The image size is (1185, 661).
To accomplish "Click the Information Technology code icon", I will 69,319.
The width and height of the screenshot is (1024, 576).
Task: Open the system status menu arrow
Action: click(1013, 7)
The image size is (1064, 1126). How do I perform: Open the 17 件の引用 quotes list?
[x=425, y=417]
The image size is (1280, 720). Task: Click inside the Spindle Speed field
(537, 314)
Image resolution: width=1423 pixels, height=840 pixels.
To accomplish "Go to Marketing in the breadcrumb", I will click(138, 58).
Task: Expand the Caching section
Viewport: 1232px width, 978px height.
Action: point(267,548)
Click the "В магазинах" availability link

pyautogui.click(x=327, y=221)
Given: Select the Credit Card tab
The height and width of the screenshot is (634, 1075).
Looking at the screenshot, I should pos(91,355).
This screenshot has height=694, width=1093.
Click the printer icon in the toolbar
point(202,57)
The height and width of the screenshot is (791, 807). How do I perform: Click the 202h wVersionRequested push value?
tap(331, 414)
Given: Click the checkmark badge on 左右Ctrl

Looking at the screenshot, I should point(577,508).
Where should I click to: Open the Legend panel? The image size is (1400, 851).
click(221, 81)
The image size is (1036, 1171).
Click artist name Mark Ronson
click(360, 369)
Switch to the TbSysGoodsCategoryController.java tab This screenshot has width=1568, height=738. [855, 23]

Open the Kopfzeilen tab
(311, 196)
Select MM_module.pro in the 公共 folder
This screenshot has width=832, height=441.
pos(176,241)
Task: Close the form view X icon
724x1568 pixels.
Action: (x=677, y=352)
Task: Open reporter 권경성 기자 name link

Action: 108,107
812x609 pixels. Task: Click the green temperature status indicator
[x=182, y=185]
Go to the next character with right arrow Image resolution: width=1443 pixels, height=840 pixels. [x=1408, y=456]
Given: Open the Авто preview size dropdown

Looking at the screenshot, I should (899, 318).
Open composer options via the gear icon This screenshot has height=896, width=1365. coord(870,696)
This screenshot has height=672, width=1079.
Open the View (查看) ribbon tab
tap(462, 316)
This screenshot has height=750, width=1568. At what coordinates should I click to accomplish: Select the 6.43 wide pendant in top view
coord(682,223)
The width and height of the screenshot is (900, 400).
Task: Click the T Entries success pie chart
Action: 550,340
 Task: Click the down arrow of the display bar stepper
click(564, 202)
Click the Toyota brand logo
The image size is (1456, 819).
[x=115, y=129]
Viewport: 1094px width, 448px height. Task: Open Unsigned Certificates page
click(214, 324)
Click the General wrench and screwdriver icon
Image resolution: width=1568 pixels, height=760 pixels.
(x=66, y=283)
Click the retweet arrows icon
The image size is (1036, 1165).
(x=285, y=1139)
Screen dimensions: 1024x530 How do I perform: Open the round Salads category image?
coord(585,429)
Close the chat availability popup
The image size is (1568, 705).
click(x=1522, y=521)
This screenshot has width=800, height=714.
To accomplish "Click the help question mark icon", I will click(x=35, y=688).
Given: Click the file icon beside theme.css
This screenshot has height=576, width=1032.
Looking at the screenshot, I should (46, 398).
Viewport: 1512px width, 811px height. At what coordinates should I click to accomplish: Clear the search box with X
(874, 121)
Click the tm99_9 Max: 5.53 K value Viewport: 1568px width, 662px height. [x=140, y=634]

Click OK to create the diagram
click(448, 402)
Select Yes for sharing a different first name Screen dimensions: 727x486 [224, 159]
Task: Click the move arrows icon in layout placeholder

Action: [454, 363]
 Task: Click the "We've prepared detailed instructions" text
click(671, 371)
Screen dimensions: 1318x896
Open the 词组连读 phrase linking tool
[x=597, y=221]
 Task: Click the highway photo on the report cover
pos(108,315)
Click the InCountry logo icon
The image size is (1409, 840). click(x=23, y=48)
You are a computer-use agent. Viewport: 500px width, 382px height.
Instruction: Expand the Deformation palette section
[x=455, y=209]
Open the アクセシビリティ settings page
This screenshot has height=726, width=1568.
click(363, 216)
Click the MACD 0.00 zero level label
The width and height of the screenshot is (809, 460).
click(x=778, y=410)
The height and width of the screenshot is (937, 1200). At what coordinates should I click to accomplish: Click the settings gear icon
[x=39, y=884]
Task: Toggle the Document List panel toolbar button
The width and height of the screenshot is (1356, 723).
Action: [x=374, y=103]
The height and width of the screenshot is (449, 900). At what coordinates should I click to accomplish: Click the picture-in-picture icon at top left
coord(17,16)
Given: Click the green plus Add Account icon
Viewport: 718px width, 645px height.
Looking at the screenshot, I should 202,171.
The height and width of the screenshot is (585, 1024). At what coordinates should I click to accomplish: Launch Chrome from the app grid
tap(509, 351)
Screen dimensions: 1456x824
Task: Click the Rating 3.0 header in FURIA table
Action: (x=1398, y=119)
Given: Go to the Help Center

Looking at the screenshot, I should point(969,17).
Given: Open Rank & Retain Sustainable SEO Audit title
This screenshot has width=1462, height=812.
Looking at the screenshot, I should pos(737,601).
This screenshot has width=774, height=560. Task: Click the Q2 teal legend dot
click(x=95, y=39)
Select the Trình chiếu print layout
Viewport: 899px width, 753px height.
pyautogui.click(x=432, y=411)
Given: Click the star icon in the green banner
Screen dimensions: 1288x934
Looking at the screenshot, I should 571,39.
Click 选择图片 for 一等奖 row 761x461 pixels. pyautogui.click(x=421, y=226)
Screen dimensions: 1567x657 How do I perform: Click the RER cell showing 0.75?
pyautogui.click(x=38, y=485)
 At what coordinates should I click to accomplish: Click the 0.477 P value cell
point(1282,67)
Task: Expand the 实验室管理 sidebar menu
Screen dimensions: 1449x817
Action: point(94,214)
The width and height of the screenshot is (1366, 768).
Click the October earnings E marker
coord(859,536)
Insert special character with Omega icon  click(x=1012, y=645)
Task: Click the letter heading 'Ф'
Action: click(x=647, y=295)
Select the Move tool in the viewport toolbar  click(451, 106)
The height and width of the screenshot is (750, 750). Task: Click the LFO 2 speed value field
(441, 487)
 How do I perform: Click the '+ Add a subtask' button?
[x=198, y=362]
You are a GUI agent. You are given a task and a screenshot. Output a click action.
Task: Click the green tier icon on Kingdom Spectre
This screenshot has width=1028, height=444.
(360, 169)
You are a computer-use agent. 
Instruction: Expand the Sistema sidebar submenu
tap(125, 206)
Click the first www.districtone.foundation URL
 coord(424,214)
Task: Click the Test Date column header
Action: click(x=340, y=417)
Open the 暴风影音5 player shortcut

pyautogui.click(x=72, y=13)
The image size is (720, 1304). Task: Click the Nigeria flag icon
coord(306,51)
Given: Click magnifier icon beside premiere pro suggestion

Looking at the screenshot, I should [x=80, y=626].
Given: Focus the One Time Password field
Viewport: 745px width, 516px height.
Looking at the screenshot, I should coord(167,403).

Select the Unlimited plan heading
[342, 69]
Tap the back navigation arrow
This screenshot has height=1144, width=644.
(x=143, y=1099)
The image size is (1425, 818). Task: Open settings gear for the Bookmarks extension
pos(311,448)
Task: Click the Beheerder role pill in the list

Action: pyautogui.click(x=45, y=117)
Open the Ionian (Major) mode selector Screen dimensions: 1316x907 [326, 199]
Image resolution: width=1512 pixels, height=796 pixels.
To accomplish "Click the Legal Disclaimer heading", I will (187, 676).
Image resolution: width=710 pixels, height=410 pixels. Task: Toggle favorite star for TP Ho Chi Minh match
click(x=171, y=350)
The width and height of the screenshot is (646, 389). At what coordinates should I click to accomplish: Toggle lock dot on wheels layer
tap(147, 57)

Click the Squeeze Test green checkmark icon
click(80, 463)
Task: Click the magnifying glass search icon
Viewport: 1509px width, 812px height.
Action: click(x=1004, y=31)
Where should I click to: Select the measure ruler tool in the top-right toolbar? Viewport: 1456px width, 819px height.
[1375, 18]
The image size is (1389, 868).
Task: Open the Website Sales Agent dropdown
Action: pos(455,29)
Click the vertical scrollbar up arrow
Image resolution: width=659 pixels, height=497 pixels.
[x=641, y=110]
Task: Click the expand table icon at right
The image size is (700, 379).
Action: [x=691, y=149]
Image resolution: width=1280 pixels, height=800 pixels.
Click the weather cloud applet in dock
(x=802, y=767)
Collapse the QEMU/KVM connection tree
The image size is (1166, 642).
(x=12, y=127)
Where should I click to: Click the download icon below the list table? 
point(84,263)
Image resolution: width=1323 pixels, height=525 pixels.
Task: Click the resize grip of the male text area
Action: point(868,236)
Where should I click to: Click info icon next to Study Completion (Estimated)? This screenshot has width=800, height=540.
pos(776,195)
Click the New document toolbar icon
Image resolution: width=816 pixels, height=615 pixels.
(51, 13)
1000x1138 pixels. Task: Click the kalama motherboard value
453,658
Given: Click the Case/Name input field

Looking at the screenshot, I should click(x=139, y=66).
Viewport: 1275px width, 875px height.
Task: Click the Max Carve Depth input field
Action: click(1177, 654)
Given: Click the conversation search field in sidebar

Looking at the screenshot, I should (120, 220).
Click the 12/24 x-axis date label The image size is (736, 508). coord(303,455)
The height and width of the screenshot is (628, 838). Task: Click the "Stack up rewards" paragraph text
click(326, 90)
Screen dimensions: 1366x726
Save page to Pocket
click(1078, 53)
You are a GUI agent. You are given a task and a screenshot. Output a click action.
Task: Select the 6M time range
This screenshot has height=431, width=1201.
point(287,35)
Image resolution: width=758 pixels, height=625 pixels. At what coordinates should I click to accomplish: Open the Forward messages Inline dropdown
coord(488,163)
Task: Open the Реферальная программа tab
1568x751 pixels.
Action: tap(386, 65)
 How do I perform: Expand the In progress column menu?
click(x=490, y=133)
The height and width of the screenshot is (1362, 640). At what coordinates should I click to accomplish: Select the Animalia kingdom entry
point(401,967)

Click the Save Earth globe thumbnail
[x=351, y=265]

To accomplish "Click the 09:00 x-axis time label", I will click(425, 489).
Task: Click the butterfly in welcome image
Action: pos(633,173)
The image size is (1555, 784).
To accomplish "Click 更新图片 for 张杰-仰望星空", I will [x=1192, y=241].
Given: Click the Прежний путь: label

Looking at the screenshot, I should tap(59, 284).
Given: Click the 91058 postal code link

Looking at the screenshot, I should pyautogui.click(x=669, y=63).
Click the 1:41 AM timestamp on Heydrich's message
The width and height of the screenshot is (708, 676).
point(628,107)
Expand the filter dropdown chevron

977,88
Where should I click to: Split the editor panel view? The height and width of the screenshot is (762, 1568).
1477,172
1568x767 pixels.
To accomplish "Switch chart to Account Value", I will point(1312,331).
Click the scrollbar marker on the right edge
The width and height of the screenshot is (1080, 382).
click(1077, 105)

◆ ◆ ◆ ◆ ◆ ◆ ◆

### Given problem
Please show every line of the items above that contains the string "chart", matching case exactly.

### Solution to this problem
Task: Click the T Entries success pie chart
To accomplish "Switch chart to Account Value", I will point(1312,331).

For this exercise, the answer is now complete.